Here’s what The Verge’s new square profile pic looks like, for example:
And here it is in the feed:
It appears that these square profile pictures are being applied to accounts with gold verification badges, which already denote official business accounts. The Verge’s official deals and transportation-focused accounts, for example, have blue badges and still have round profile pictures.
I should also note that the square profile pictures are actually the third possible option. Most accounts have the standard circle, brands now have squares, and Twitter Blue subscribers with NFT profile pictures can have hexagons.
But square profile pictures aren’t the only new identification tool Twitter is rolling out. It’s also introducing a new smaller box that sits next to a checkmark on a profile and seems to show one account’s connection to another. (We’re approaching Tumblr-level ridiculousness here.) You might be able to see examples on three accounts: @TwitterSupport, as shown in the screenshot at the top of this post, the official Twitter Verified account, and @TwitterBlue all have a small profile picture of the @Twitter account next to their badges.
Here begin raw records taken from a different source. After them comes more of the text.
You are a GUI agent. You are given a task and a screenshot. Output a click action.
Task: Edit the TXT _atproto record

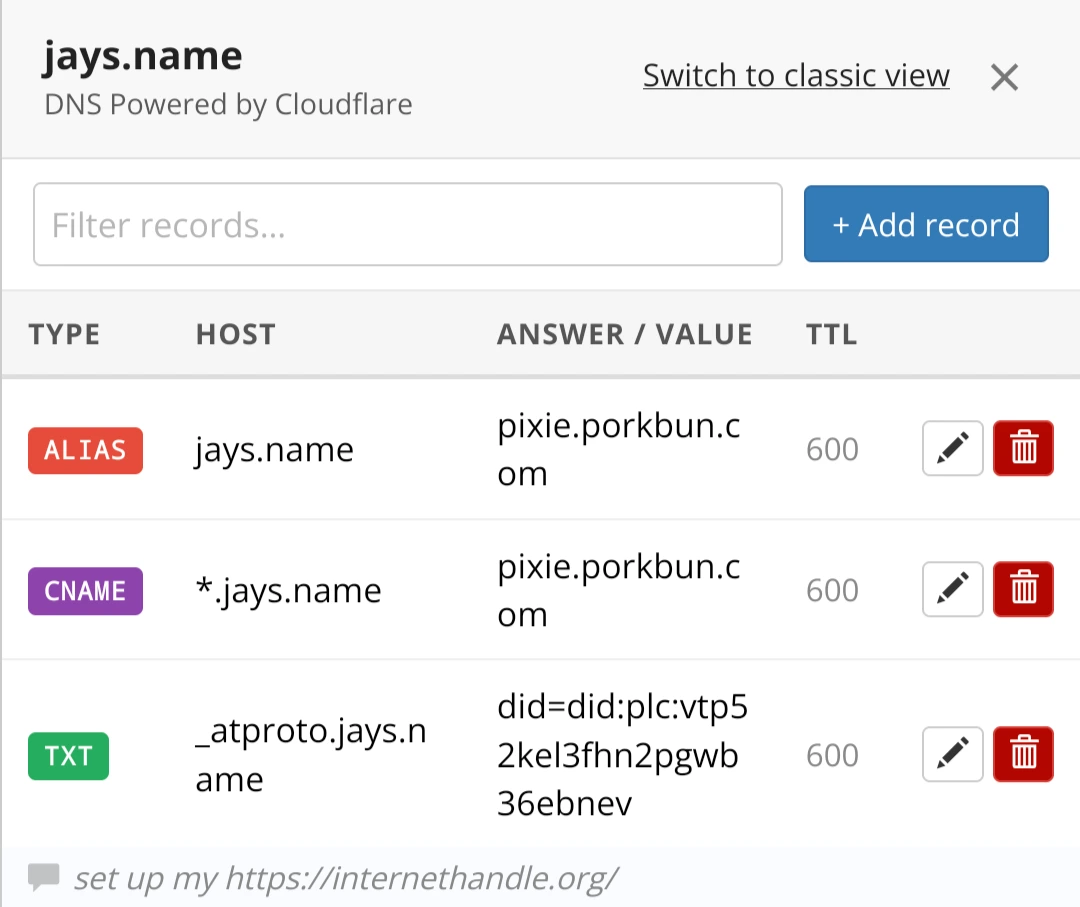tap(952, 754)
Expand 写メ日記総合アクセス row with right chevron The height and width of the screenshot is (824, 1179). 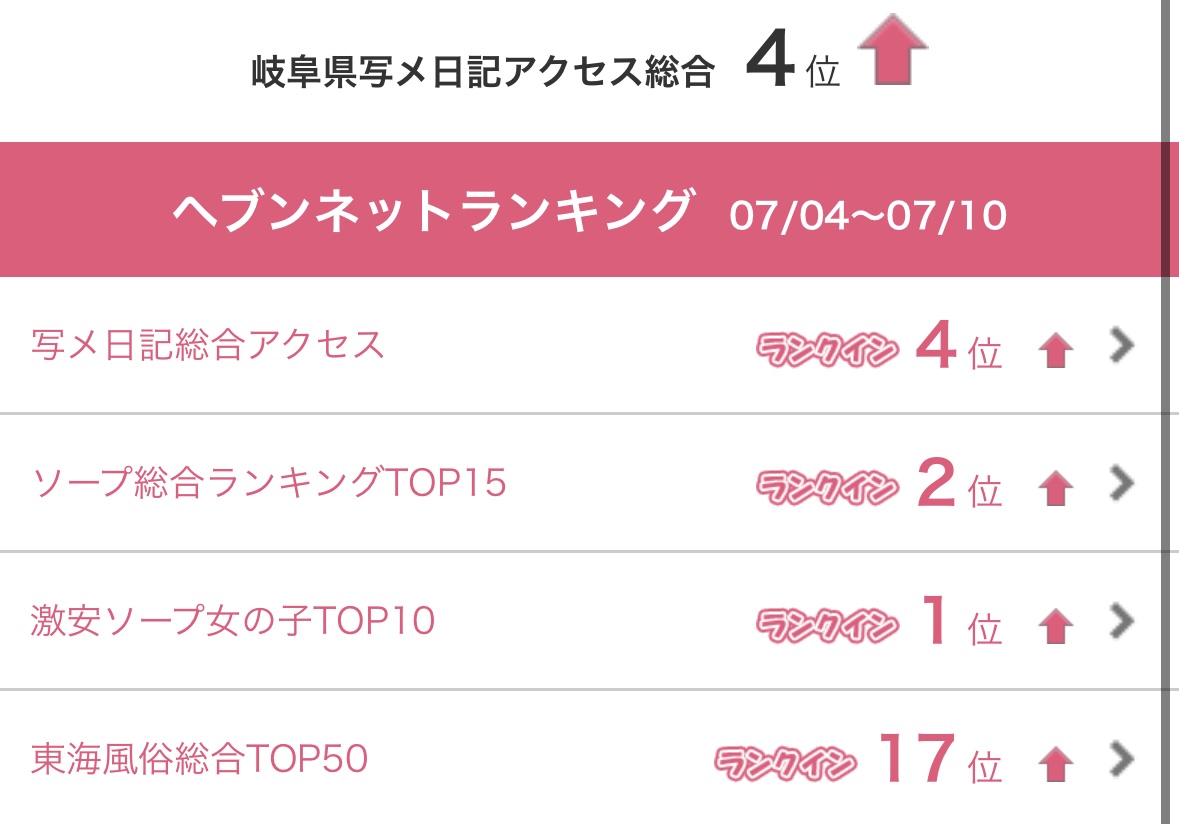tap(1121, 345)

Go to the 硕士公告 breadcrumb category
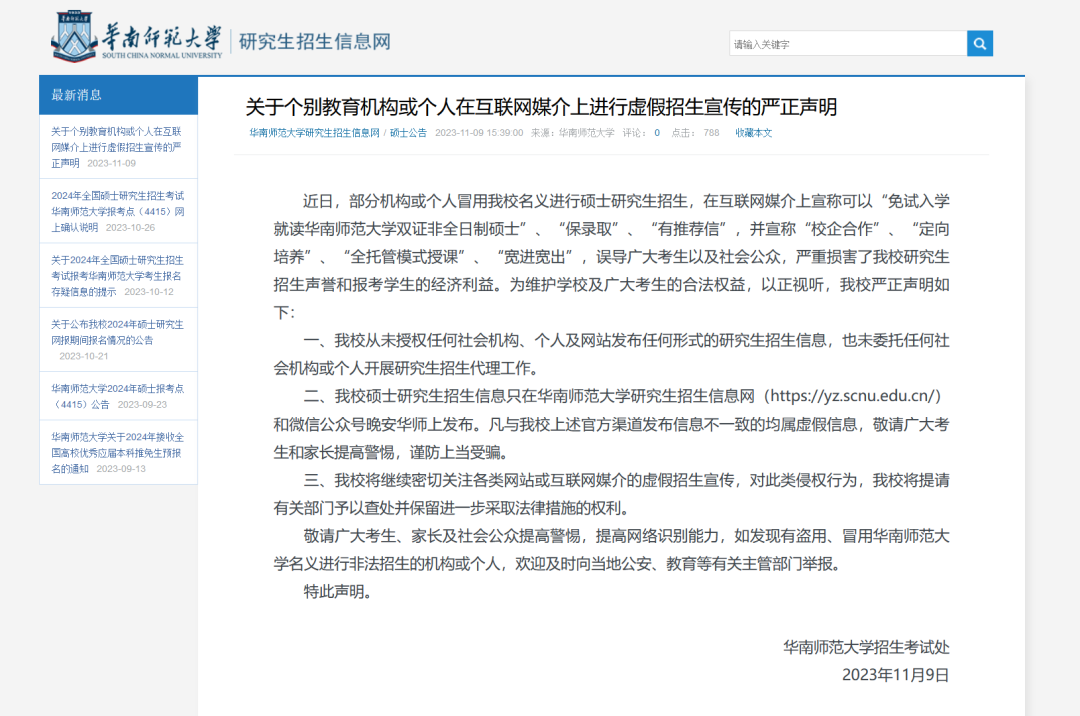[408, 133]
Hovering over the miniaturized profile picture currently doesn’t show any sort of indicator of what it is, unlike verification badges, which do. But if you click on the gold badge on one of those three accounts, you’ll see a message telling you it is “an affiliate of @Twitter on Twitter;” typically, clicking a gold badge tells you the account is a business. In the case of the Support, Verified, and Blue accounts, if you click on the mini @Twitter profile pic, it takes you directly to Twitter’s account.
After we first published this story, we noticed that VC David Sacks, a friend of Twitter CEO Elon Musk, also has a new second badge, though his points to the profile to his venture capital firm, Craft Ventures. Confusingly, clicking his verification badge currently doesn’t spell out an affiliation and instead shows a message about verification that you might be familiar with from the pre-Musk era. Nowadays, clicking most legacy (aka non-paid) blue badges shows a message that an account “may or may not be notable.”
Update December 19th, 4:35PM ET: Added details about different messages you see when you click verification badges with the new indicator.